Na relação recíproca e transformadora gerada pela atitude interdisciplinar docente e a escola, o objetivo da instituição – em particular do Ensino Médio – ganha ares de realidade, pois a escola está atenta à formação que permite a continuidade do estudo ao mesmo tempo em que se mantém ciente dos interesses dos alunos e da necessidade deles em ingressar no mercado de trabalho, deixando cada um apto a exercer qualquer futura função. Transcende até mesmo esses dois quesitos, pois o estudo e o trabalho são aspectos pertencentes a algo maior que é a vida humana. Assim, a escola, consequentemente, atém-se aos aspectos biológicos, psicológicos e sociais dos seus. Na somatória de todas essas características, a escola que se faz interdisciplinar pela atuação diferenciada de seus docentes também se faz um local de desenvolvimento humano.

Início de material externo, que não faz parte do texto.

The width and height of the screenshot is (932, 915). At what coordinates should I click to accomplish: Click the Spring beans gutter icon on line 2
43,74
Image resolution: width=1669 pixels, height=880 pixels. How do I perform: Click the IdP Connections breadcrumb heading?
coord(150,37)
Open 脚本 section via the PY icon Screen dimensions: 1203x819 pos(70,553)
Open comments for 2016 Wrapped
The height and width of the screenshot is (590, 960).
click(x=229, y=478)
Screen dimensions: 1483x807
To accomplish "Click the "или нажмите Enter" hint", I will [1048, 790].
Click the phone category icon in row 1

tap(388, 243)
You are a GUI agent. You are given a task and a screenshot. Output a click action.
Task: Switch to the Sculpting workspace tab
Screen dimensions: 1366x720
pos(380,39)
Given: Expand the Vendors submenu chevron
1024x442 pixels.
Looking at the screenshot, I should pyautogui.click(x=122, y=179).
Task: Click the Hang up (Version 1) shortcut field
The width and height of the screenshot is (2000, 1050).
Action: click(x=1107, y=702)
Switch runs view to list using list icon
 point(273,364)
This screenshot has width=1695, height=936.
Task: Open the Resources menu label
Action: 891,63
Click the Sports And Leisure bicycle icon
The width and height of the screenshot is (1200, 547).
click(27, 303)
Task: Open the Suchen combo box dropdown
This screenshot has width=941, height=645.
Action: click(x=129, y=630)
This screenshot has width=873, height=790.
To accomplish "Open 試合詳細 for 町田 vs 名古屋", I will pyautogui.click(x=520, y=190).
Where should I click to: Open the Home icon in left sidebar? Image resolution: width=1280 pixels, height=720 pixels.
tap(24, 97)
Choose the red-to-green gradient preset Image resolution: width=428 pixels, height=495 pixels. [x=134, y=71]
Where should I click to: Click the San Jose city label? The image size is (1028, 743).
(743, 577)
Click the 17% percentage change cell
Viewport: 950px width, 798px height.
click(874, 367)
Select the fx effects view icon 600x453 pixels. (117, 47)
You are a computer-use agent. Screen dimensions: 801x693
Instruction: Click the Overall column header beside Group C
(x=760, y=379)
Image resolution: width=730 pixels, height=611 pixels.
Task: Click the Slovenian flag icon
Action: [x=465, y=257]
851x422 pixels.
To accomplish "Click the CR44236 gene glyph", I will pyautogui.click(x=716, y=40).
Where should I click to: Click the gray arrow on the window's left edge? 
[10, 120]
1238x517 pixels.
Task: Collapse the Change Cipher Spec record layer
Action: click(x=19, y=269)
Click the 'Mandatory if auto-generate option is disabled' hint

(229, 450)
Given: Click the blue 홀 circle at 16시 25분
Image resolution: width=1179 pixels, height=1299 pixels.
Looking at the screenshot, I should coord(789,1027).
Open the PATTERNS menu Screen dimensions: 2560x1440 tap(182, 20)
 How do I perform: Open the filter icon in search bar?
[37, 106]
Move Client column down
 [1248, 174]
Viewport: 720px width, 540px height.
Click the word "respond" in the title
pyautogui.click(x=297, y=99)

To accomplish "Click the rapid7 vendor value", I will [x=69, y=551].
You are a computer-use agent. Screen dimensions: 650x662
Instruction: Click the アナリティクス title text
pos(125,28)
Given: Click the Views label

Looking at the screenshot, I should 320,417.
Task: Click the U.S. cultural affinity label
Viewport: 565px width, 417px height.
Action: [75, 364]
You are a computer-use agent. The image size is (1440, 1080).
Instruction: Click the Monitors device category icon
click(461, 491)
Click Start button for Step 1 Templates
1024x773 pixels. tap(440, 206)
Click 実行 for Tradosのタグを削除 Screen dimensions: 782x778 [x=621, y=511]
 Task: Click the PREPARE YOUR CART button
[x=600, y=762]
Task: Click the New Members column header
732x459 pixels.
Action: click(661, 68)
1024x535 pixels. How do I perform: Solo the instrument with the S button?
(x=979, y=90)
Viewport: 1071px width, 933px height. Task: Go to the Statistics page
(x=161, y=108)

De várias maneiras, as relações baseadas na reciprocidade acontecem. O professor, em sua atitude de oferta, também recebe. O desapego, esse esvaziamento racional (no sentido de que o professor avalia seu trabalho, sua postura, sua experiência de modo a separar o que é ultrapassado daquilo que ainda pode ser feito. O desapego não apaga a história de cada um, ele apenas auxilia a abandonar alguns pontos e fortalecer e atualizar outros), abre espaço ao novo, mas o que é inédito ainda não está pronto, é preciso, então, paciência e vontade, respeitando o tempo de corroboração desse emergente propósito. É necessário a espera vigiada e o reconhecimento de tudo o que foi e está sendo feito.